§ **Work to complete**
Please find the lines in the following records that hold "computer", and copy them.

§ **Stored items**

-------

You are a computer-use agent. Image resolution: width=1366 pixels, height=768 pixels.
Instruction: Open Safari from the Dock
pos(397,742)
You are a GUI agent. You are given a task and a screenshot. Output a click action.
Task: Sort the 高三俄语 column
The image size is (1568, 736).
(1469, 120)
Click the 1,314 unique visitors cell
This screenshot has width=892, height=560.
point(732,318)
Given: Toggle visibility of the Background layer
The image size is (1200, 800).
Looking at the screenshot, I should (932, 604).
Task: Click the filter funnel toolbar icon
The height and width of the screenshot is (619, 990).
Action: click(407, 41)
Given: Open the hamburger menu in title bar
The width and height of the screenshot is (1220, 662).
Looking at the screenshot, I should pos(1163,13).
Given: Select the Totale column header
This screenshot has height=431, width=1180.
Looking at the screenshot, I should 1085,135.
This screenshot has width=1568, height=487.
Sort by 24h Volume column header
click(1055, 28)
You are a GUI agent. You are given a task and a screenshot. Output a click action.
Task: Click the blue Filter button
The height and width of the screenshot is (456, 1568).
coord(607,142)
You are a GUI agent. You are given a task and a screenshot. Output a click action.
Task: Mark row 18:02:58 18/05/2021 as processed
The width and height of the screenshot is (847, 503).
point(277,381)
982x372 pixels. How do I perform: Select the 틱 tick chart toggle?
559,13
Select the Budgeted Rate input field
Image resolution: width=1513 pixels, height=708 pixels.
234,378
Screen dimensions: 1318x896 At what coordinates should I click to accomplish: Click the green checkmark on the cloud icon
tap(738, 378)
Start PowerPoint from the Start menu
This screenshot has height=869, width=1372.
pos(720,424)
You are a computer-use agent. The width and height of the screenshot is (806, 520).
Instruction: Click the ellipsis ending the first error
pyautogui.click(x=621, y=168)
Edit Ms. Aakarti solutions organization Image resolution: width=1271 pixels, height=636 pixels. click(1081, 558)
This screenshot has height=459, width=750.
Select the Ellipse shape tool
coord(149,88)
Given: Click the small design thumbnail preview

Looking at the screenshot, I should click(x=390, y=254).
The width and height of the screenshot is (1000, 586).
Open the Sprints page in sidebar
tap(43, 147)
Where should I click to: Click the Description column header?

-------

§ **Response to this exercise**
You are a computer-use agent. Image resolution: width=1366 pixels, height=768 pixels.
You are a computer-use agent. The width and height of the screenshot is (806, 520).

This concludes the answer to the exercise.